■ Task brief:
Could you continue the lesson note on probability below, picking up right after its final line?

2 A ltter is choose at random from the alphabet. Find the probability that it is (a) M (b) not A or Z (c) Either P, Q, R, or S (d) One of the letters of NIGERIA.

WEEK NINE
TOPIC: PROBABILITY:
CONTENTS
MUTUALLY EXCLUSIVE AND INDEPENDENT EVENTS
APPLICATION OF TREE DIAGRAM IN SOLVING PROBLEMS

Mutually Exclusive Event
Mutually exclusive events are events which cannot together at the same time. One event will pave way for the other, in such a case the separate probability are added together probabilities are added to give the combined probability.

Additional Law of Probability
If event A,B,C…. are mutually exclusive, the probability of A or B or C or…. Happening is the sum of their individual probabilities.
P(A) + P(B) + P(C) + ……..

■ Records provided:
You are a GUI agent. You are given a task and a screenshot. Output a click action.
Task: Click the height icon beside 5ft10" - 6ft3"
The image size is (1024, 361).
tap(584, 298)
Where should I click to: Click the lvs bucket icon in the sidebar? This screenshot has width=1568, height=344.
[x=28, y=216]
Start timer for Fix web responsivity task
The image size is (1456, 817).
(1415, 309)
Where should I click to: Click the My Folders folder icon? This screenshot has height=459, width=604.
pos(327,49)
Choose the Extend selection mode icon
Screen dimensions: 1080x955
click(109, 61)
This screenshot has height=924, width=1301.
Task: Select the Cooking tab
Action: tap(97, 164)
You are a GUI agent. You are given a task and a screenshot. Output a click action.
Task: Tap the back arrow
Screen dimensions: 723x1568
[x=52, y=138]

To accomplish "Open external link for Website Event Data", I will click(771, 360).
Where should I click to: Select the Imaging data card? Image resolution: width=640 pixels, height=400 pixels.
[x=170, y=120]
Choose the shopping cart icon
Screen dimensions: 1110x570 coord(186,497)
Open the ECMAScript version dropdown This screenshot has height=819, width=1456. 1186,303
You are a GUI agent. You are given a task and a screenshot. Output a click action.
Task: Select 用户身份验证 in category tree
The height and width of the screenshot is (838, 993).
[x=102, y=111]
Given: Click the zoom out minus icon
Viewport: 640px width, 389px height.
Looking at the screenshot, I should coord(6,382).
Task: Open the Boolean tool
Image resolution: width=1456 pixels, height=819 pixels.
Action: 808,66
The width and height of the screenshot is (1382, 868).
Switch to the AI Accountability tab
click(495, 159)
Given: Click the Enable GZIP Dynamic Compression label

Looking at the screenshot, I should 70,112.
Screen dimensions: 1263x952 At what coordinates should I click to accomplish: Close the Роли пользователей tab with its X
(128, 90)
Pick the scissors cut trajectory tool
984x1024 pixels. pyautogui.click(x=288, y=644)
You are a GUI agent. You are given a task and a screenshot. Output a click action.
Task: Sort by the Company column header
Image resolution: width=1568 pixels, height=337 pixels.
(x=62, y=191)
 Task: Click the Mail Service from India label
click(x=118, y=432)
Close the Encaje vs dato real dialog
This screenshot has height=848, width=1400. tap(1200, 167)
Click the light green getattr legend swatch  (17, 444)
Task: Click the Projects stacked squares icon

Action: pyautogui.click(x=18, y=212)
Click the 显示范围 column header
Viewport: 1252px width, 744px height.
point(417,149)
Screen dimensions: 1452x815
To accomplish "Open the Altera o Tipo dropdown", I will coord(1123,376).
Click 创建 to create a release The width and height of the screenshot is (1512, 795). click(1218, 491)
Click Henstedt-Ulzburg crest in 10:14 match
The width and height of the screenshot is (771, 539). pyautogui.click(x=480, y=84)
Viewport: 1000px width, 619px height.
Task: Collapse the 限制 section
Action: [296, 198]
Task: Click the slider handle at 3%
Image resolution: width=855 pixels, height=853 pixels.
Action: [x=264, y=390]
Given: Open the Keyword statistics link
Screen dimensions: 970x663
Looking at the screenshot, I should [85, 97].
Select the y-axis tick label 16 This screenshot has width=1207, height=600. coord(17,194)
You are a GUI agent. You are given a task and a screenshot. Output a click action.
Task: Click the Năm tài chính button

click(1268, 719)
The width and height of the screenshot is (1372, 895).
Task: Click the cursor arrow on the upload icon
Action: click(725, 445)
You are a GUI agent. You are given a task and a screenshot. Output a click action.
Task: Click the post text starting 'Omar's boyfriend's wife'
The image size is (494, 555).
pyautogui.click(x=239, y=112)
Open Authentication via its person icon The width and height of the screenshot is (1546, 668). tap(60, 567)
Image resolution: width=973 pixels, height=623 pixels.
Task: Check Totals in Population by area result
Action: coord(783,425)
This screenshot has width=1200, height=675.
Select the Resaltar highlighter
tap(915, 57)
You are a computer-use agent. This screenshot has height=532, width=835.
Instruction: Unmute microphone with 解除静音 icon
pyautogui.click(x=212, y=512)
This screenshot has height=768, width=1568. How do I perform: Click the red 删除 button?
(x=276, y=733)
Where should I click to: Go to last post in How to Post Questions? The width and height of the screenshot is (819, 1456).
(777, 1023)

■ Task answer:
Note: use the addition law to solve problems that contains the word or or either/or.

Worked Examples:
A bag contains 3 red balls, 4 blues balls 5 white balls and 6 black balls. A ball is picked at
Random, what is the probability that it is either:
Red or blue
Blue or black
Red, white or blue
Blue, white or black
Neither red nor

Solution
P(R) = 3/18 P(B) = 4/18 P(W) = 5/18, P(BK) =6/18
(a)Pro(either red or blue) = 3/18 + 4/18 = 7/18
(b) Pro(blue or black) = 4/18 6/18
= 10/18 = 5/9
(c)P(red white or blue) = P(r) +P(w) + P(blue)
= 3/18 + 4/18 + 5/18
=12/18 = 2/3
(d) P(blue, white or black) = P(blue) + P(white) + P(black)
= 4/18 + 5/18 + 6/18
= 15/18 = 5/6
(e)P(neither Red or blue) = P(R or blue)1
= 1-P(R or blue)
= 1- 7/18
= 11/18
Worked Example 2
A letter is choosen at random from the word “COMPUTER” what the probability that it is
(a) either in the word cut or in the word ROPE
(b) neither in the word MET nor in the word UP?

Solution:
n(s) = 8
(a) P (either word CUT or ROPE) =
P (CUT) + P(ROPE)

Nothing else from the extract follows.